To say that Betis has had a season to forget – plagued by injuries, three different coaches and bad luck with referees – is an understatement. Before the team even took the field at Estadio Benito Villamarín on Saturday, the 30,000 socios (me and the Novio included), had mathematical confirmation of a suspicion we’ve had since the end of the primera vuelta:
Un Betis en Segunda, relegated to the Liga Adelante four games before the end of the season.
As a first-time season ticket holder, I looked forward to every other Sunday in Gol Norte.
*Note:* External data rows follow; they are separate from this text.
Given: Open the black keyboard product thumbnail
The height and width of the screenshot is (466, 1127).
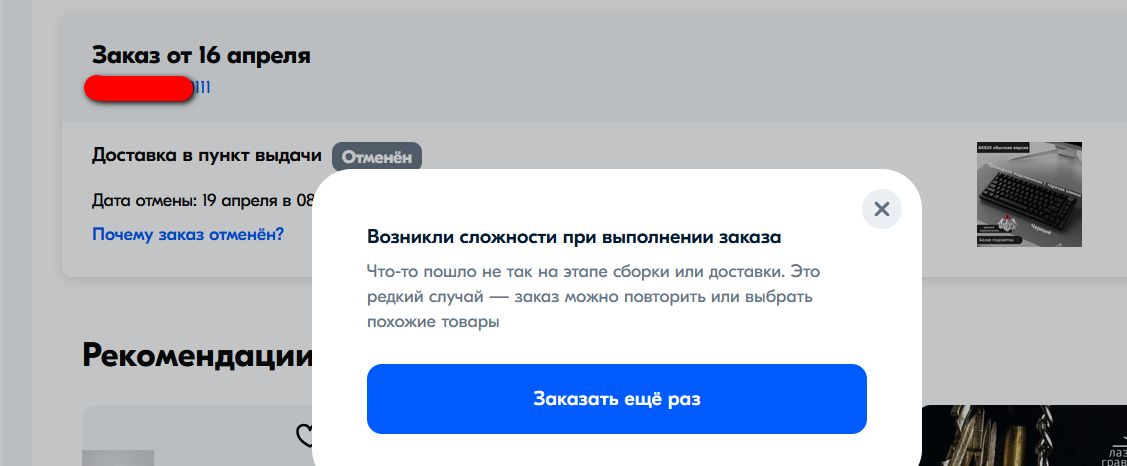Looking at the screenshot, I should coord(1029,194).
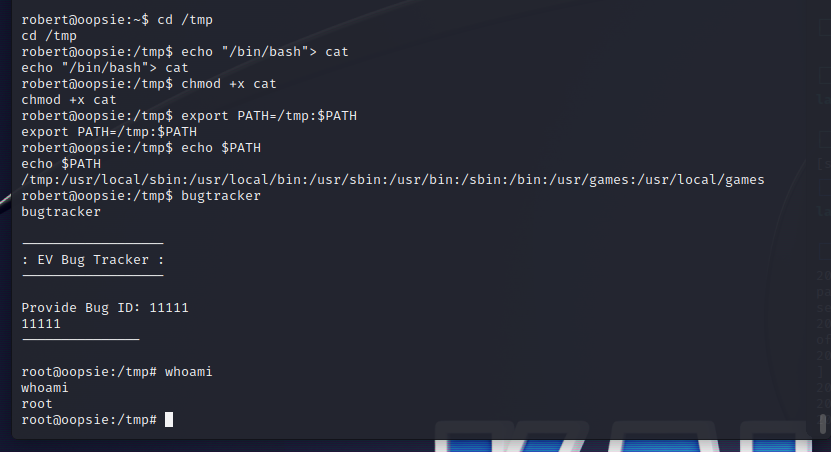
Task: Click the ': EV Bug Tracker :' banner text
Action: (93, 260)
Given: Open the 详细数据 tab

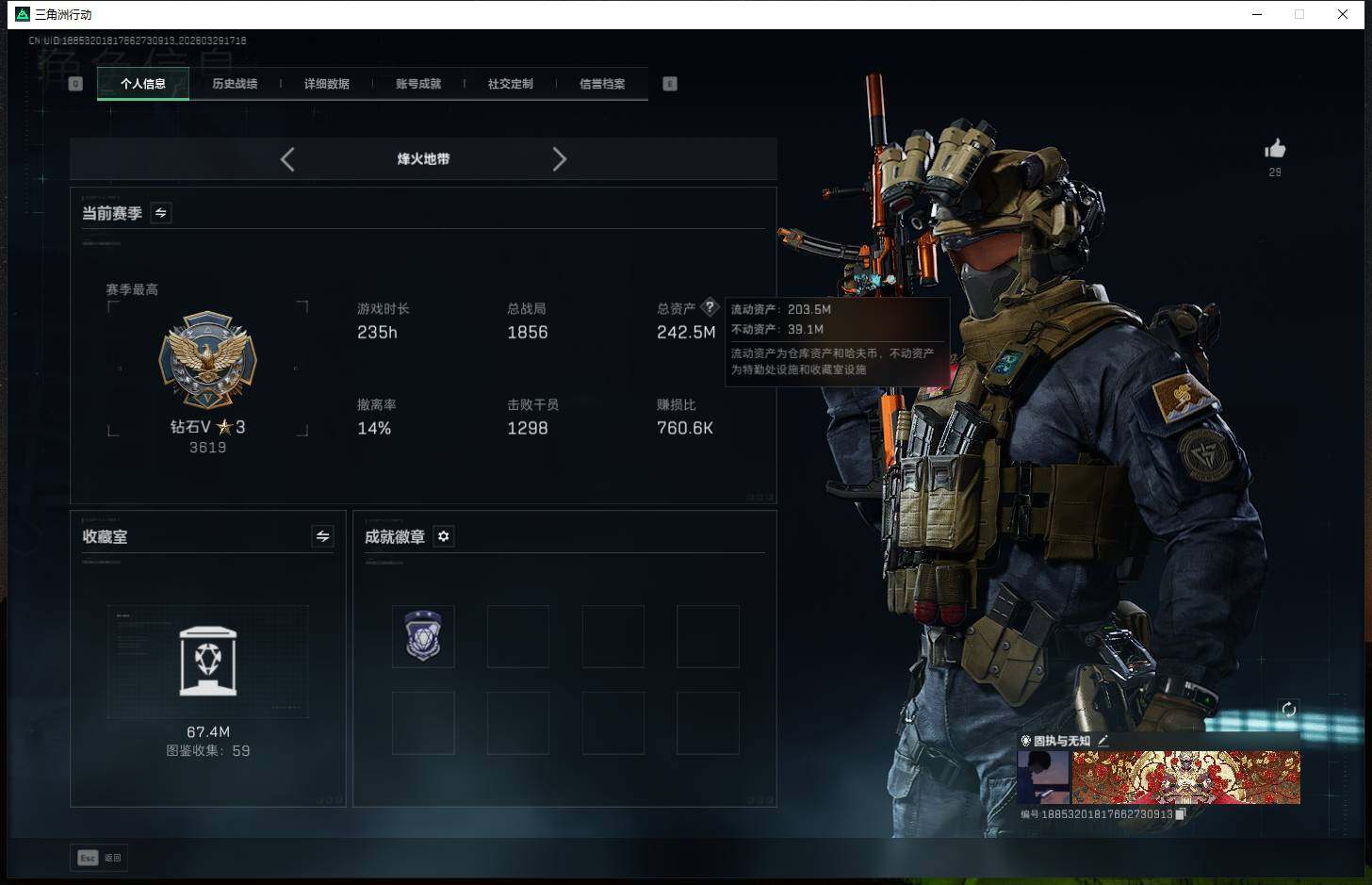Looking at the screenshot, I should pyautogui.click(x=326, y=84).
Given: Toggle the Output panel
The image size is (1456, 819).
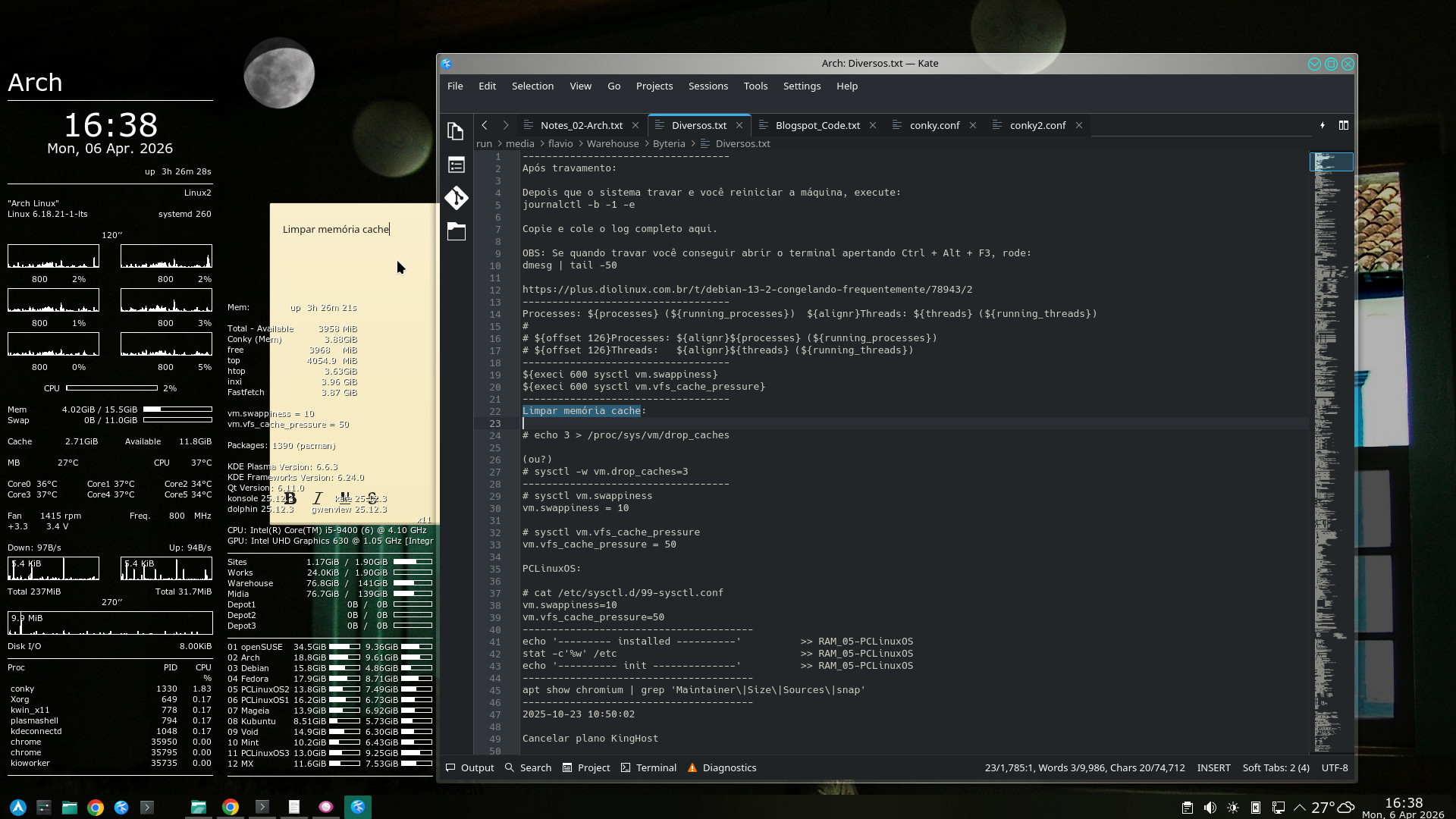Looking at the screenshot, I should pos(470,767).
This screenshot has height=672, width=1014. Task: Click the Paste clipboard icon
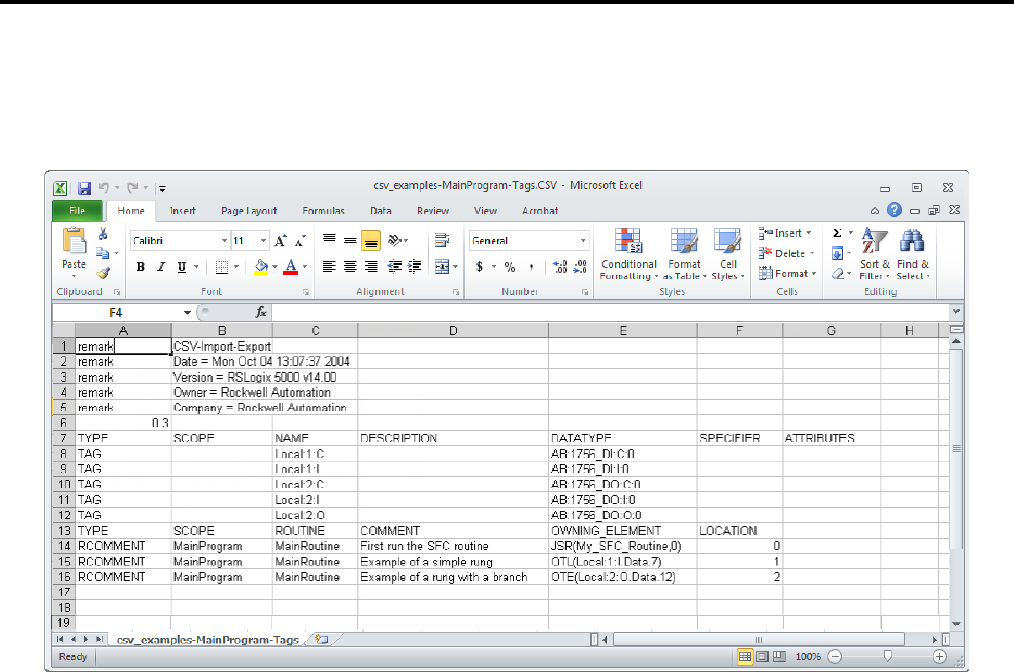tap(74, 243)
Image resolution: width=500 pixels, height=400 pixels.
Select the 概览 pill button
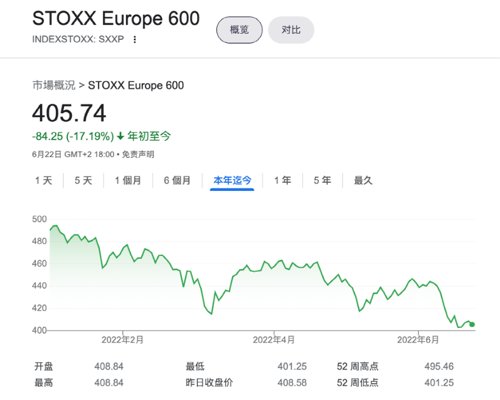coord(239,30)
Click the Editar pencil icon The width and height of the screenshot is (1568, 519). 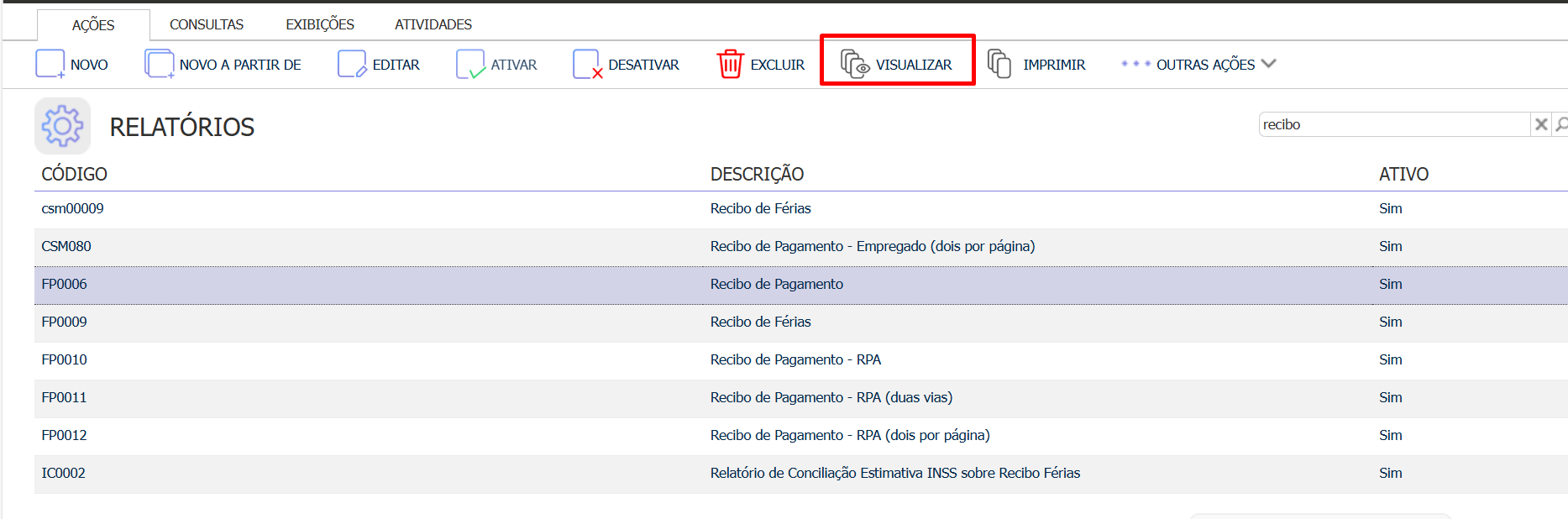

Football became my new religion, bocadillos and sunflower seeds, my Sunday dinner, and I learned the words to the chants and hymn. After Betis’s miraculous 2012-13 season, one that saw them finish above Sevilla Fútbol Club and make it to the UEFA Euro League, it was a great moment to be bético.
But our hopes started to fade with the news of sales to make a quick buck and injuries from star players like Jorge Molina and Ruben Castro. Then came Pepe Mel’s firing – a move that polarized fans – and two more coaches who failed to save a flailing team. There were more jeers than cheers.
As we sat once more in Gol Norte on Saturday, I did my best to animar my team, perennial underdog in a city with two teams and two aficiones. The stadium was only half-full and sat in long periods of silence. Real Sociedad was playing for a spot in Europa and did us zero favors.
I’d say we left dejected after 93 minutes of hell, but we made the best of it, sharing snacks and joking about how next season will be different – we’ll probably win most games. I’ve come to see the people who sit around us as allies in a fight against the bad guys (the Dirección). And then there was the other guiri who did his darndest to rally the troops, dressed head-to-toe in green and white.
Despite the bad news, I’m still fiercely bética. As a matter of fact, I went to my first two Betis games when they were still in Segunda in 2010 and was immediately won over by the fan base, the electric feeling of being somewhere between heaven and hell when in the stadium.
Just as the Himno del Betis says, “Aunque última estuvieras simper te ven campeón.” What really makes Real Betis Balompié stand out from other teams in La Liga is its fan base, and I’m proud to have been to 15 home games and a UEFA playoff to cheer with 30,000 others.
Betis may be in Segunda, but in the words of coach Gabriel Calderón, su afición es de Primera.
Who do you think will join Betis in Segunda, and who will move up into Primera?